The majority of SMEs across key European markets are missing out on the benefits of exporting according to the new European SME Export Report, conducted by Harris Interactive and commissioned by FedEx Express; the world’s largest express transportation company and a subsidiary of FedEx Corp.
Findings show that more than six out of 10 SMEs are currently not exporting despite more than three-quarters recognising the potential of international markets and customers, and also reveals that the potential revenue lost by non-exporting SMEs who are missing out amounts to an additional €647,000, on average, in annual sales.
The report takes a timely look at current export behaviour and attitudes among the region’s small and medium-sized businesses, which are widely acknowledged as having a major role to play in driving growth, opening new markets and job creation.
It highlights clear differences between the individual markets researched, with exporting behaviour ranging from more commonplace in Spain, where almost half of SMEs are internationally active, to 41 percent in Italy, with French and German SMEs reporting markedly lower levels at 32 percent and 31 percent respectively.
Those SMEs that are exporting to other markets tend to do so on a ‘local’ level with only a quarter exporting outside of Europe. Spain leads the way with a third of SMEs taking advantage of US and LatAm markets in particular, compared with just a fifth of German SMEs who are more focused on near-neighbours in Europe including Austria, Switzerland and France.

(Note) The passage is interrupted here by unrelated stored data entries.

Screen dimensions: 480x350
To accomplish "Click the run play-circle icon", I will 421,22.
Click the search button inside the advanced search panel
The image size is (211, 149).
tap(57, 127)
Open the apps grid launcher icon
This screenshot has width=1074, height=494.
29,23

Exporting SMEs appear to be reaping significant financial benefits from being internationally active, with fast-growing SMEs (52 percent) twice as likely to export compared to SMEs that are static in growth or in decline (28 percent) in revenue terms. Exporting SMEs are also more optimistic about their revenue prospects over the next 12 months, with 60 percent expecting growth compared to 48 percent of non-exporting SMEs.

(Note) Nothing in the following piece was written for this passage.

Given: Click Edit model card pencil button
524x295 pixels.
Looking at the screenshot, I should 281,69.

While most SMEs expect more growth in international than domestic revenue, only 23 percent across these key EU markets have firm ambitions to grow their international base, strongly indicating that SMEs are not completely sold on the benefits of exporting just yet.

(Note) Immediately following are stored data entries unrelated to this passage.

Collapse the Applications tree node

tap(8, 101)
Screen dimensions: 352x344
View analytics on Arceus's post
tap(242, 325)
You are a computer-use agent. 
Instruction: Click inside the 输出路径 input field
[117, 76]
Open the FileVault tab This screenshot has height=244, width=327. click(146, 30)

Indeed, growth of the SME export market is projected to be steady, with 50 percent of European SMEs anticipated to export in five years’ time – compared with 38 percent today – rising only to 55 percent in a decade.
David Binks, President Europe, FedEx Express comments: “Our research shows that SMEs across Europe are missing out on additional revenue, lacking in confidence to think beyond their own country borders, largely because they perceive the barriers of trading internationally to be too great. Many are reluctant to explore lucrative export opportunities because they are concerned about the practicalities of ensuring they get paid and handling queries and returns without a presence in-market as well as lacking technical know-how around legal processes such as customs procedures.
“At FedEx, we work with SMEs to help remove the barriers that prevent them from taking advantage of the attractive growth option that exporting can provide. Our aim is to increase the global footprint of European SMEs; those looking to expand existing exporting capabilities as well as those keen to take their first steps.
“With dedicated online Small Business Centres and access to more than 3,000 global trade experts across our network who can share experience on customs regulations, documentation and packaging, we make it easy for SMEs to do business on the international stage.”